Rating: ★★☆☆☆ (2/5)
* I received an ARC of this book from the publisher through NetGalley. This in no way affected my opinion of the book.
After Taran’s twin brother witnesses a murder, it suddenly becomes a giant game of cat and mouse in their tower block. Them vs the police. Them vs everyone else. Hari and her friends soon learn there’s something else happening in the estate, something that will uproot from everything they knew.
Run, Riot tackles some pretty important topics. Racism, police brutality, corruption and gentrification. It has the makings of being a very compelling book. It was fascinating to read this fast-paced story as these group of kids face these moments of injustice from the very people who are meant to protect them. One death leads to the breakdown of an entire community and exposes a trail of corruption that goes further than anyone expected. I really enjoy how the narrative played how, a minute by minute account of events, over a twenty-four-hour time lapse, with moments of flashbacks. I could definitely see this on TV.
I’m actually struggling to put into words what I didn’t like about this book. I just didn’t connect with the characters nor plot.

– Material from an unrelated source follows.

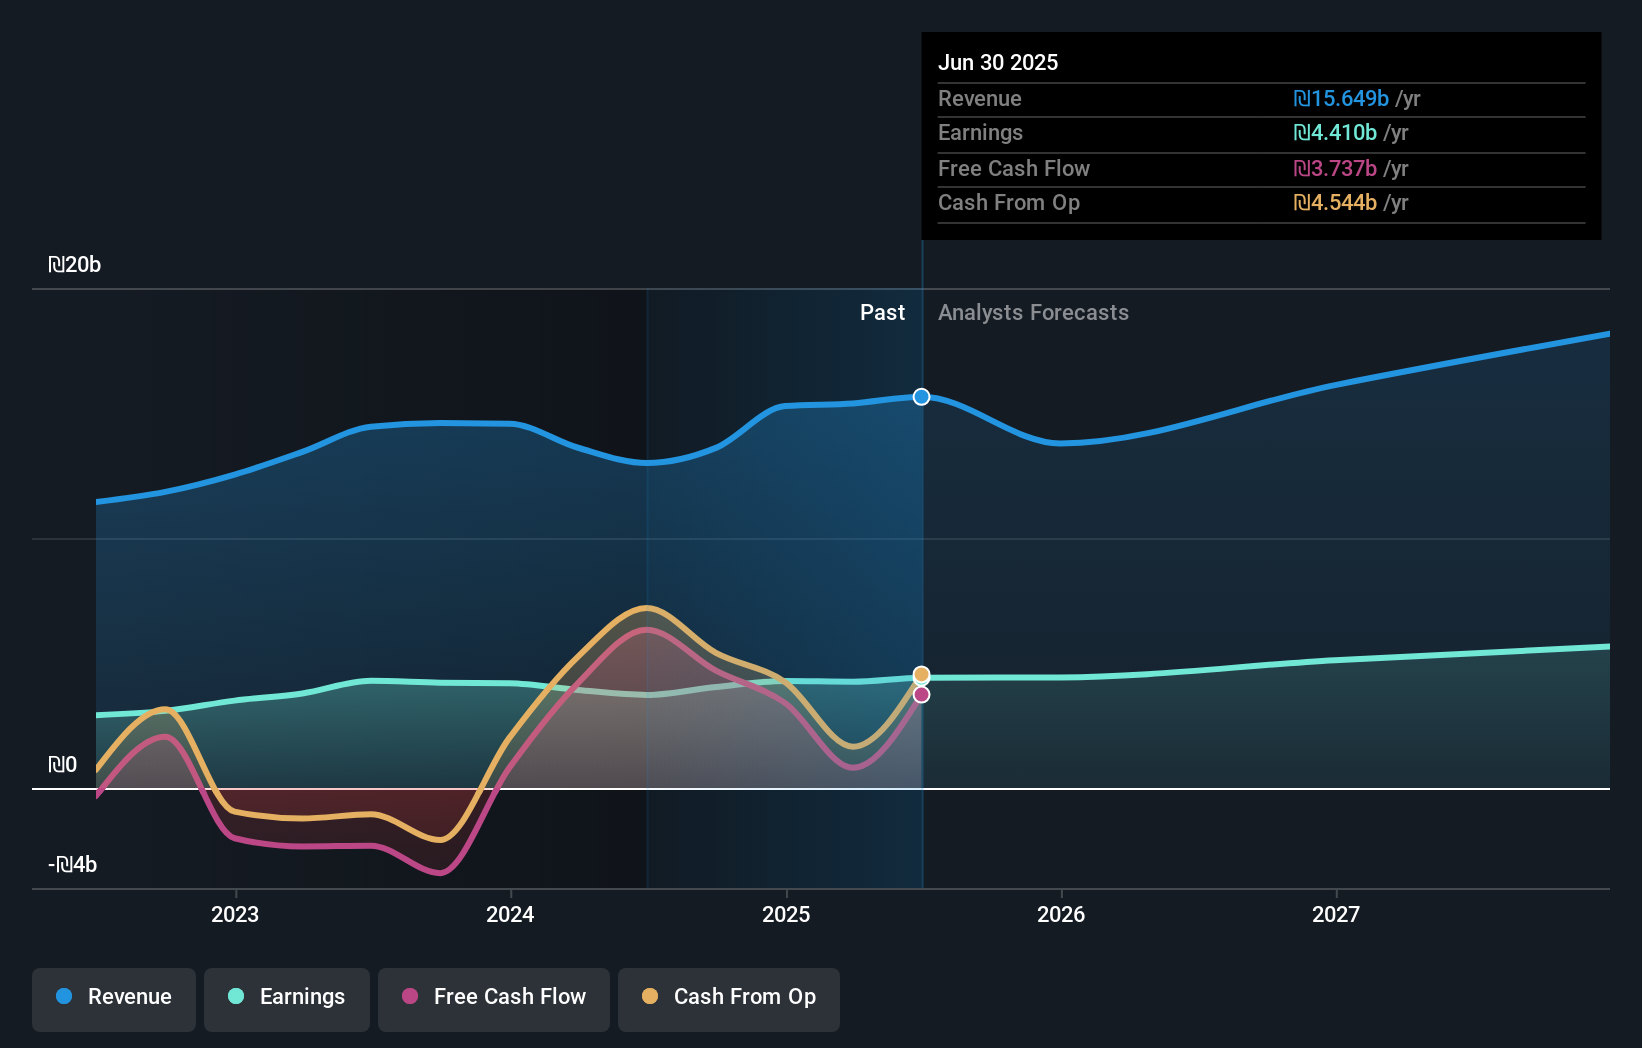Collapse the Cash From Op legend entry
This screenshot has width=1642, height=1048.
coord(729,999)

It just felt bland, and many moments were just so dull to read. It’s not as adrenaline-fuelled you would think it would be. Which was a real shame because I actually enjoy its concept and plot, but I was actually really disappointed in its execution. The plot was gripping, its characters genuinely fascinating to read about but the whole book just didn’t work for me. Which really frustrated me because I was enjoying this and I wanted it to be better, but it wasn’t.
Overall, an interesting read about a group of teens standing up and speaking up for what they believe in. Personally, I think my dislike of this is just from my own personal reading experience/taste, but I still think it’s a book that a lot of people will enjoy, hopefully much more than I did.